The entire experience had me livid. I have an autoimmune disease which can impact milk supply and it was clear that LO was NOT getting what she needed from my colostrum at that point and she was so listless and tired, she was having serious trouble latching. (She would latch correctly but then fall asleep, with the boob falling out of her mouth.) It was clearly not working in the moment but I was made to persist, even though if I had been not sleep deprived and in my right mind, I would have spoken up and stopped it earlier. I mean, the health and safety of my baby should matter way more than the advantages of breast milk over formula, but because the hospital where I delivered was a "breast feeding friendly" hospital, they handled it very poorly in my opinion, forcing an exhausted mom and an exhausted baby to stay awake constantly and get further exhausted and dehydrated with no progress.
Thank god that formula perked her up enough so we could get out of there, and thank god for our pediatrician, who we went to see right after leaving the hospital (he doesn't service that hospital, so we had a different pediatrician see her until we left.)

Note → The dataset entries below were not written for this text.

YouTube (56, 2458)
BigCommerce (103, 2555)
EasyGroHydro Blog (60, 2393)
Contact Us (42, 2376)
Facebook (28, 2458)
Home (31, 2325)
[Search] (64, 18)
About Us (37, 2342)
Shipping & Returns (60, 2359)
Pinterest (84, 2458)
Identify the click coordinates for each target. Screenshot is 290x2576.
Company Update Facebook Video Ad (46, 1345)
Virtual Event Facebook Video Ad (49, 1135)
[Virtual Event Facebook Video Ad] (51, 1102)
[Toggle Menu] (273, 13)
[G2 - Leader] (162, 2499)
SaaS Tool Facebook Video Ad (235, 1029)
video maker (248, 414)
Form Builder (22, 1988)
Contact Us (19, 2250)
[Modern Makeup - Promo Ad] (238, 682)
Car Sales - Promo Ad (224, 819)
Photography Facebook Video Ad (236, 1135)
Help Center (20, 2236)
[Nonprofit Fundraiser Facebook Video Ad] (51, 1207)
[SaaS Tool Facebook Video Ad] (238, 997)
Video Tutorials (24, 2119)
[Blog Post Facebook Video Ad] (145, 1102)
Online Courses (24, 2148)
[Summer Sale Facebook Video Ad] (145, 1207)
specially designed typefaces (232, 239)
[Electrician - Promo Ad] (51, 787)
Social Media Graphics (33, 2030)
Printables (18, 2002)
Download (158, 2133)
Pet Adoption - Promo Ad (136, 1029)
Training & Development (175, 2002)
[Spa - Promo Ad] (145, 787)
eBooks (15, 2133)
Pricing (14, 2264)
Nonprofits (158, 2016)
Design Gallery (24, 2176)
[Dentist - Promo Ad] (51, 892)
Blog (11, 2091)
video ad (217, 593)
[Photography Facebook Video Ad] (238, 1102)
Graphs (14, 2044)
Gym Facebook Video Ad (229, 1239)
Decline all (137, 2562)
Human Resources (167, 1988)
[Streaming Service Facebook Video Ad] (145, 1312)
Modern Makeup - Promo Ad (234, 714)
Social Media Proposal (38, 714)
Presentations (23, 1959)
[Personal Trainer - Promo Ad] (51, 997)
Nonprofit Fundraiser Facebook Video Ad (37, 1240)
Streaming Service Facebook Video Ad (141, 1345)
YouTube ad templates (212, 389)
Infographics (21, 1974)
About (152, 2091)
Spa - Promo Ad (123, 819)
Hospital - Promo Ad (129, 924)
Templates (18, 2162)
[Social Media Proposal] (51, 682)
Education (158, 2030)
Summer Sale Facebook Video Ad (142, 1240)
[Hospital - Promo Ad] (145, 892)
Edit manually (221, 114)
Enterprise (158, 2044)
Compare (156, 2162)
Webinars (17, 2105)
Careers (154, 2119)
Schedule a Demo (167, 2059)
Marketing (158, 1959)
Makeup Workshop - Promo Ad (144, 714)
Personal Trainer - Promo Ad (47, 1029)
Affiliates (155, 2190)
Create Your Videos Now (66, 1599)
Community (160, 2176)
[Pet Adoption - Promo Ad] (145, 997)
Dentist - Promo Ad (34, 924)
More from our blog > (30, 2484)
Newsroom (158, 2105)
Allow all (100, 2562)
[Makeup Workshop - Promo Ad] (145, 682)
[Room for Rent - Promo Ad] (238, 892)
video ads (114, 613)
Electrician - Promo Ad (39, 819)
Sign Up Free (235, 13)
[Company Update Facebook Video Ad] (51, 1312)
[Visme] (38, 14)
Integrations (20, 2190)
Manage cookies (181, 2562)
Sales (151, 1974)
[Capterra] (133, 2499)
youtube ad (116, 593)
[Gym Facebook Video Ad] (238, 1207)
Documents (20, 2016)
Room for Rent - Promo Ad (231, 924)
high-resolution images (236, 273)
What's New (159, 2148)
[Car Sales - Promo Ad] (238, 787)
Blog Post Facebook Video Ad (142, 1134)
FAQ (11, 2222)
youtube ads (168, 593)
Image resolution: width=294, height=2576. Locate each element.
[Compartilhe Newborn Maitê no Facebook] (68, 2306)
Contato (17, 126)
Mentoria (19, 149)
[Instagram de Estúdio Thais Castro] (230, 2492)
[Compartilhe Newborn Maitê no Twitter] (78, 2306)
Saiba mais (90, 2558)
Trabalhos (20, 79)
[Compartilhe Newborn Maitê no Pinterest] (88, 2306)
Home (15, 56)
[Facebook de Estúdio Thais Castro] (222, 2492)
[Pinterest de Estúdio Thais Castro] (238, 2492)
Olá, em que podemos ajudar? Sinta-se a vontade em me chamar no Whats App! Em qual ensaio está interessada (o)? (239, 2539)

Anyway, nearly in tears and panicked about how much weight the baby had lost and her lack of wet diapers, I told our pediatrician I wanted to breastfeed overall, but I thought we needed formula for right now. He totally agreed and told me very calmly that the health and safety of the baby was #1 and that we were going to take care of that first, but in a way that would allow me to breastfeed, if that's what I wanted. He put us on a schedule where I would breastfeed every 2 hours for 30 minutes (15 each side) and that I was to stop after that half hour, even if she didn't successfully feed for the whole time, even if she only successfully fed for 5 minutes. Then I was to stop, my husband was to offer her .5 oz of formula (or more if she desired) and I was to rest and eat and hydrate. We did this for 24 hours and she was like a new baby and I was like a new mom.
We've been on this schedule now for days and every day the baby and I are getting better at breastfeeding, every day my supply comes in more, and every day, most importantly, she is stronger, more alert and happier, thanks to the formula supplementation. She also finally started having regular wet diapers regularly and gaining weight instead of losing it in a freefall.
I think it's so ironic that the breast feeding nazi approach at the hospital endangered my baby's safety and could have potentially put me off of the idea of breastfeeding entirely, but my pediatrician's common sense and safe approach which included formula as a necessary temporary tool, has actually enabled me to build up a great breastfeeding practice with my LO, to the point that I'm confident that we'll be EBF in a week or two.
Anyway, sorry for the novel, but I had to just rant and get that off my chest. I love breastfeeding and I think it's awesome, but formula use shouldn't be treated as some sort of failure. It's not poison. It's not like you're feeding your child from a McDonald's dumpster. It's nutritionally sound and it can be literally life saving and the difference between a thriving and failure to thrive baby if something goes wrong with supply or if there are other complicating factors. The only thing that should ever matter is that the baby is getting nutrition enough to thrive.